LVRG-Umsetzung: Jetzt ist Partnerschaft gefordert

Das Lebensversicherungsreformgesetz (LVRG) soll die Zukunftsfähigkeit der Lebensversicherung in Zeiten des Niedrigzinses garantieren, ohne den für die Altersvorsorge sozialpolitisch bedeutsamen Berufsstand der Versicherungskaufleute unverhältnismäßig zu beeinträchtigen.

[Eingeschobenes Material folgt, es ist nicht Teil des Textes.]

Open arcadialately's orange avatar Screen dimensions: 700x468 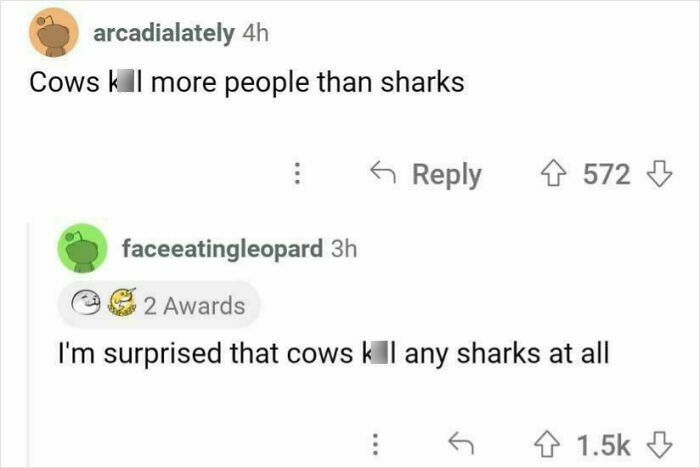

Der BVK fordert in diesem Zusammenhang Solidarität zwischen der Versicherungswirtschaft und Versicherungsvermittlern, um die Lebensversicherung insgesamt zu stärken und die Folgen der Marktregulierung für alle Beteiligten kundengerecht zu gestalten.
 
„Erfreulicherweise sind der GDV, der BVK und die anderen im Gemeinschaftsausschuss vertretenen Verbände einen wichtigen Schritt aufeinander zugegangen, wobei die Notwendigkeit des partnerschaftlichen Vorgehens als gemeinsame Prämisse für die Zukunft festgelegt wurde“, freut sich Michael H. Heinz, BVK-Präsident und zugleich stellvertretender Vorsitzender des Gemeinschaftsausschusses Versicherungsaußendienst.
 
In ihrem gemeinsamen Statement regen die Verbände des Gemeinschaftsausschusses Versicherungsaußendienst an, dass schnellstmöglich und partnerschaftlich Gespräche zwischen den Unternehmen und den Vermittlern zur Umsetzung des LVRG geführt und zügig zum Abschluss gebracht werden.
 
Die Sicherstellung einer angemessenen Vergütung der Vermittlerbetriebe muss auch in Zukunft gesichert sein, um die hohe Beratungsqualität für die Kunden zu gewährleisten. Dies schließt nicht aus, auch über neue Vergütungsmodelle nachzudenken, die das Geschäftsmodell der Lebensversicherung nachhaltig sichern.
 
BVK-Pressemitteilung vom 22. April 2015
 
Thema "LVRG - Lebensversicherungsreformgesetz"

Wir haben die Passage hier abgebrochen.